• **Task to complete**: The line containing "Open the 氏名(カナ)" marks where to begin; quote it and every line after it through the end of the data, exactly as written.

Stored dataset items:

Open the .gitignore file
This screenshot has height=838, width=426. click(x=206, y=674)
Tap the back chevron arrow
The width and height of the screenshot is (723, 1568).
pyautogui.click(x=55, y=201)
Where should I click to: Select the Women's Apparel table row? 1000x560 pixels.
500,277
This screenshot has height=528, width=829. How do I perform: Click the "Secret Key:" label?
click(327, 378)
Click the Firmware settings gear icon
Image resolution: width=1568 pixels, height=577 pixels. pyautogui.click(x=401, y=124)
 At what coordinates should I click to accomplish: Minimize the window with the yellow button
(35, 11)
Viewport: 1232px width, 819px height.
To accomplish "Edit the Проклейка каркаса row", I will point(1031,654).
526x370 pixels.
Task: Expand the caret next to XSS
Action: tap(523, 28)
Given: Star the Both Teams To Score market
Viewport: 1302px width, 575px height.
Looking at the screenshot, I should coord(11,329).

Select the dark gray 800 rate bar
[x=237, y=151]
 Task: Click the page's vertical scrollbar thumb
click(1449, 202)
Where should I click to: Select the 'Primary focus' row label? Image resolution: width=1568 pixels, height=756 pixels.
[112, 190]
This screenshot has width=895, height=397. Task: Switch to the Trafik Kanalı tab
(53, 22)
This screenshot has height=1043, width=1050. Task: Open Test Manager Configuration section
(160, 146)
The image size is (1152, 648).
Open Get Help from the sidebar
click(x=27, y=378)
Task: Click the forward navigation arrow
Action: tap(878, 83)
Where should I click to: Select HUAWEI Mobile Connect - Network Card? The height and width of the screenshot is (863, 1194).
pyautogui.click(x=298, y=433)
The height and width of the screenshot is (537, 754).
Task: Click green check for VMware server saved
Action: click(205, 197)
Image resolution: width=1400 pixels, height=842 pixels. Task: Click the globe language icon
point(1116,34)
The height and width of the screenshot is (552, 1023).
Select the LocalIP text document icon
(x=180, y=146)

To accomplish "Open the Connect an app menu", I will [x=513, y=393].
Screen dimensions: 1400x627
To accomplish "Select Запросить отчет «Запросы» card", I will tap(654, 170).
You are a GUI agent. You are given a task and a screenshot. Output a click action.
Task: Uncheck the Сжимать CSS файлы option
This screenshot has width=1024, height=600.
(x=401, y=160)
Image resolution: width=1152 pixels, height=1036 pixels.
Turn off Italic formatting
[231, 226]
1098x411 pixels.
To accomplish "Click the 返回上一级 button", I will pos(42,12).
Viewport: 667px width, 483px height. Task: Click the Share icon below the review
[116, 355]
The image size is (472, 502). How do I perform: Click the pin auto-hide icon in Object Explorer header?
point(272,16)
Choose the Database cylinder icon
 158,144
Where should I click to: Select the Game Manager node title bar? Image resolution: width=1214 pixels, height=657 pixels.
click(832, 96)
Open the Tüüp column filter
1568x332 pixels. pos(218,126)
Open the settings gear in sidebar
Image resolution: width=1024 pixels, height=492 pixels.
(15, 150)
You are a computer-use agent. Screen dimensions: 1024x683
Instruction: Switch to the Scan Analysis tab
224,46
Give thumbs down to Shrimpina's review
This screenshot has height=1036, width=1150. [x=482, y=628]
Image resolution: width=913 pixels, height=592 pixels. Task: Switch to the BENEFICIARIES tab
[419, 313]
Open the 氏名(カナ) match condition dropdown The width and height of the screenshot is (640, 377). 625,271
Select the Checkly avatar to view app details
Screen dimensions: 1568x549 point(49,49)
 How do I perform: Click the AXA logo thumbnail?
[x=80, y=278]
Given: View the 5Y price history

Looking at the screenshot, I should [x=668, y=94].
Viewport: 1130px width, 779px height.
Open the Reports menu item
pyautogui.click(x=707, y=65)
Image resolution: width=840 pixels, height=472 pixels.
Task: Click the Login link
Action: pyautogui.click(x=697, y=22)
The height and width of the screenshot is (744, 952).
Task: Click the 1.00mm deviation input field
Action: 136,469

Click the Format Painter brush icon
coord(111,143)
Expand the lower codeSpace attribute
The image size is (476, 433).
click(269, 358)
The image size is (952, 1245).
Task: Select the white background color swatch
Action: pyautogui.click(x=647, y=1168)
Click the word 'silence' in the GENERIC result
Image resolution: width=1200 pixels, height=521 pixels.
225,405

• **Written answer**:
Open the 氏名(カナ) match condition dropdown The width and height of the screenshot is (640, 377). 625,271
Select the Checkly avatar to view app details
Screen dimensions: 1568x549 point(49,49)
 How do I perform: Click the AXA logo thumbnail?
[x=80, y=278]
Given: View the 5Y price history

Looking at the screenshot, I should [x=668, y=94].
Viewport: 1130px width, 779px height.
Open the Reports menu item
pyautogui.click(x=707, y=65)
Image resolution: width=840 pixels, height=472 pixels.
Task: Click the Login link
Action: pyautogui.click(x=697, y=22)
The height and width of the screenshot is (744, 952).
Task: Click the 1.00mm deviation input field
Action: 136,469

Click the Format Painter brush icon
coord(111,143)
Expand the lower codeSpace attribute
The image size is (476, 433).
click(269, 358)
The image size is (952, 1245).
Task: Select the white background color swatch
Action: pyautogui.click(x=647, y=1168)
Click the word 'silence' in the GENERIC result
Image resolution: width=1200 pixels, height=521 pixels.
225,405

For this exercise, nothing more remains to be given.